Sounds a wee bit intense, right?
In real life, perhaps it was. But Hutchinson isn’t trying to capture real life. Instead, he’s trying to entertain his audience. Which means that he re-imagines the entire experience almost as if the Marx Bros. were in charge. With Hecht stationed at the typewriter, Selznick and Fleming act out the entire story, interrupted only by Selznick’s quirky secretary, Miss Poppenghul (Sara Peterson), delivering more peanuts and bananas (brain food).

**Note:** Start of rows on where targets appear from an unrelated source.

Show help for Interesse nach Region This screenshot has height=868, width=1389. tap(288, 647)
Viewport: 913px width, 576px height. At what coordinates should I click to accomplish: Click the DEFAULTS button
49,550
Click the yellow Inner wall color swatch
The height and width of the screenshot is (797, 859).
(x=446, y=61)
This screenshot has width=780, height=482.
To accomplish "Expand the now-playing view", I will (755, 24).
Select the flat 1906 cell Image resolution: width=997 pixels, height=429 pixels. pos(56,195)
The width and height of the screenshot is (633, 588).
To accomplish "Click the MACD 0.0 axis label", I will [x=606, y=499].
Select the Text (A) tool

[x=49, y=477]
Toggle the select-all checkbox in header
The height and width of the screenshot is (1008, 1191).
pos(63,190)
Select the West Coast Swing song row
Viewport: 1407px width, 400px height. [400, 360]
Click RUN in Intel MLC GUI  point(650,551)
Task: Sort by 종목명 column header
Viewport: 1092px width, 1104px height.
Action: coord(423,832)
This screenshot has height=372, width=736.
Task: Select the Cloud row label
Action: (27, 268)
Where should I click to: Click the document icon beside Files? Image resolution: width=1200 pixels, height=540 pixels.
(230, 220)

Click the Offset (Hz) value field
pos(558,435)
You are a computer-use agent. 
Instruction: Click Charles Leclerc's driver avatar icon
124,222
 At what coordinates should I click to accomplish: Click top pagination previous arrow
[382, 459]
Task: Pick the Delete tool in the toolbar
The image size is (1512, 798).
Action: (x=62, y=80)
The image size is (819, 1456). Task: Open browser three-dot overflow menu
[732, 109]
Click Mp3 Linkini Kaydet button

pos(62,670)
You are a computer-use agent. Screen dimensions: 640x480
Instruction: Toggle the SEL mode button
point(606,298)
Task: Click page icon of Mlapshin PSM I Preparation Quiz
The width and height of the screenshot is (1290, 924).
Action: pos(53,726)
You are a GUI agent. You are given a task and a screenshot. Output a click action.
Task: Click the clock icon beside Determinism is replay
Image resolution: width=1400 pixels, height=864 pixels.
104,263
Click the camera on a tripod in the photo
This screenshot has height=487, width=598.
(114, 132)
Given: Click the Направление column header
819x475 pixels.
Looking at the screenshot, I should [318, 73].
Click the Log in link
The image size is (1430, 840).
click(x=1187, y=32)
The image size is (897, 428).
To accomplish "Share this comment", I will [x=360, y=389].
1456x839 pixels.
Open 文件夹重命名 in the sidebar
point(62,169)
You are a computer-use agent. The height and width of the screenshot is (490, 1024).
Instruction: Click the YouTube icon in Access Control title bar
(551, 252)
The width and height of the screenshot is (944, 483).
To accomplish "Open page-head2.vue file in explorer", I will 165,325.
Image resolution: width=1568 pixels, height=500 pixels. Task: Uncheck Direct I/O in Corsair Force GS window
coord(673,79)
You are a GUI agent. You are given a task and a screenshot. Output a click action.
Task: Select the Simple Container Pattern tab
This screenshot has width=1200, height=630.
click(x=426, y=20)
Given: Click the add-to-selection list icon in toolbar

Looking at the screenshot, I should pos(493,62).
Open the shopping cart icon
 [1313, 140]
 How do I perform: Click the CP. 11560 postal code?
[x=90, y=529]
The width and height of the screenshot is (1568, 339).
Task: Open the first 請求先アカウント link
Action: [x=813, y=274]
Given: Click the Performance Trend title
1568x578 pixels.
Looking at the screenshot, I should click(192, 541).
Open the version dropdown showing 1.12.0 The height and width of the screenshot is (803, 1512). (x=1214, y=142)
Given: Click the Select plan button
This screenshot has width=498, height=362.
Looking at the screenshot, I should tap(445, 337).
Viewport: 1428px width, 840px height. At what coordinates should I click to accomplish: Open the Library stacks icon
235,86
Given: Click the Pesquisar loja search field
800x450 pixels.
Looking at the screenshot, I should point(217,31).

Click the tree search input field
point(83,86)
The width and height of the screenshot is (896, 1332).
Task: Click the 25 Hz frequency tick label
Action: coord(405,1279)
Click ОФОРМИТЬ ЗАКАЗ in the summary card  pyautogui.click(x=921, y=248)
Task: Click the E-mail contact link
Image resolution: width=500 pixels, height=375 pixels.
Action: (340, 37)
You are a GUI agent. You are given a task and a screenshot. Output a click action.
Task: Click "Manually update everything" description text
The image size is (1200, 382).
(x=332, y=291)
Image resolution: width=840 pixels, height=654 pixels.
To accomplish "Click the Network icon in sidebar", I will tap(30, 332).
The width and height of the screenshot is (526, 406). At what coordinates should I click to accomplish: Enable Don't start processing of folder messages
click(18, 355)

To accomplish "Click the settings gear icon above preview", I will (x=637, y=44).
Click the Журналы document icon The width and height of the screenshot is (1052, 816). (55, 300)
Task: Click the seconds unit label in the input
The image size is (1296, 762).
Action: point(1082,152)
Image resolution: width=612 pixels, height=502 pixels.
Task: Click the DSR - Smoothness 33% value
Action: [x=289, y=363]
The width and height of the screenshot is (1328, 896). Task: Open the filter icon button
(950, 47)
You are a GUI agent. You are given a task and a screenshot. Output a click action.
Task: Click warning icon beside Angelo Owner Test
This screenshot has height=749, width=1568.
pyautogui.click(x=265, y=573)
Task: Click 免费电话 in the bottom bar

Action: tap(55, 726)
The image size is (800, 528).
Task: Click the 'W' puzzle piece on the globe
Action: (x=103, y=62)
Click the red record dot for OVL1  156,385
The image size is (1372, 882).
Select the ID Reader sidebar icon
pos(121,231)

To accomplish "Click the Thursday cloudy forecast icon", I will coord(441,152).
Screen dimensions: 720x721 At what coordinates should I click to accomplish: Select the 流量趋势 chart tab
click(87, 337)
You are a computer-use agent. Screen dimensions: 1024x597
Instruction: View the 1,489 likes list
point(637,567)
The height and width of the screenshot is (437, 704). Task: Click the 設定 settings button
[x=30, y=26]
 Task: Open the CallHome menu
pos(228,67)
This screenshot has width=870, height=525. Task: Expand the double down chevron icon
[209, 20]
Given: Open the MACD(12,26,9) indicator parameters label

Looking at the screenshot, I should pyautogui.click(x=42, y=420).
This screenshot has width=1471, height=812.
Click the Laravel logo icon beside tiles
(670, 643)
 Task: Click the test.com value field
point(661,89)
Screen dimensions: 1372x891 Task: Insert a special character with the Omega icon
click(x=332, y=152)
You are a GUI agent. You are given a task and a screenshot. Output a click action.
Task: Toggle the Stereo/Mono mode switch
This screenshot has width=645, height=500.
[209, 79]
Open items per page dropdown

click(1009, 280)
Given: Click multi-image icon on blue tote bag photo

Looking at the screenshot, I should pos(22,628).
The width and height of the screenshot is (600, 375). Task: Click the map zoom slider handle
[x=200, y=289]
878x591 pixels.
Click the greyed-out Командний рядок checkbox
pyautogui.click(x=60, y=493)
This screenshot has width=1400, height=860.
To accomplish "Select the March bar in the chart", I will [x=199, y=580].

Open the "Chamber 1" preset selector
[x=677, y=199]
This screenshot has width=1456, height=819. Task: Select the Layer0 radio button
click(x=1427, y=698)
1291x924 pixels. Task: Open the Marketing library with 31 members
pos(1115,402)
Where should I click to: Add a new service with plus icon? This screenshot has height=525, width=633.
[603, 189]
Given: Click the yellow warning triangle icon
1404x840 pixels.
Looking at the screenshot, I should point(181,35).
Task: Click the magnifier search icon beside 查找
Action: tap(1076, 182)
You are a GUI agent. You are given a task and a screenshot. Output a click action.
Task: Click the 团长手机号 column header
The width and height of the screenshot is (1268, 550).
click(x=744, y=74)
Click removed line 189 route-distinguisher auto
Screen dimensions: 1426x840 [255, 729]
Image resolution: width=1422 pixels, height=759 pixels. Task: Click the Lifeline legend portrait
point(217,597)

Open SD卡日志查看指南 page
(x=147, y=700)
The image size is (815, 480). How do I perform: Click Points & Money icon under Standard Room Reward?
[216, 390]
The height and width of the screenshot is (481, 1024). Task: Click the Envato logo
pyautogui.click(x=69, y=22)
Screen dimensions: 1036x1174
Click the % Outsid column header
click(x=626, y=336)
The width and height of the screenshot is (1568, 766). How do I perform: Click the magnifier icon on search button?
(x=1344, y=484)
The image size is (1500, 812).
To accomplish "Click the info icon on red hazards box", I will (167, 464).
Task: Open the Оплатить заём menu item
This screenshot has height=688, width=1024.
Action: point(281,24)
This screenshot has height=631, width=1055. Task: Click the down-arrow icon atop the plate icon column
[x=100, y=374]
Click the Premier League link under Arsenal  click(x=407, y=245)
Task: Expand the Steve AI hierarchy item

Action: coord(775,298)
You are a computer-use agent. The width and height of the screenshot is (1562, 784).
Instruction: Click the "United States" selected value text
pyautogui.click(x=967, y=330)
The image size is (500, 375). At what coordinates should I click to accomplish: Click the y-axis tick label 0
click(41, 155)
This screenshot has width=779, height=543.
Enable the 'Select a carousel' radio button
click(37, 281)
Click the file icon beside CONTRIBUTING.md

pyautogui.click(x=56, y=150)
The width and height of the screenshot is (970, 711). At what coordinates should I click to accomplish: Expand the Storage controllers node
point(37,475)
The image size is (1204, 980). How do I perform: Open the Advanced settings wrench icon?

From Ashley to Rhett, from birthin’ babies to burning Atlanta, they do it all, and every single bit of it is hilarious.
That’s not to say that Hutchinson doesn’t address some of the broader cultural issues that Gone with the Wind conjures up. Hutchinson has made Hecht a socially-conscious liberal who is trying to find the message in Mitchell’s famed novel, but Selznick’s steadfast artistic vision and Fleming’s everyman persona refuse to let Hecht craft the heavy-handed cultural critique that he has in mind. And while the cultural issues are present, Hutchinson never lets them overwhelm his main goal: to make the audience laugh.
And on that issue, he succeeds.
Moonlight and Magnolias plays at the Dorset Theatre Festival until June 24, 2006.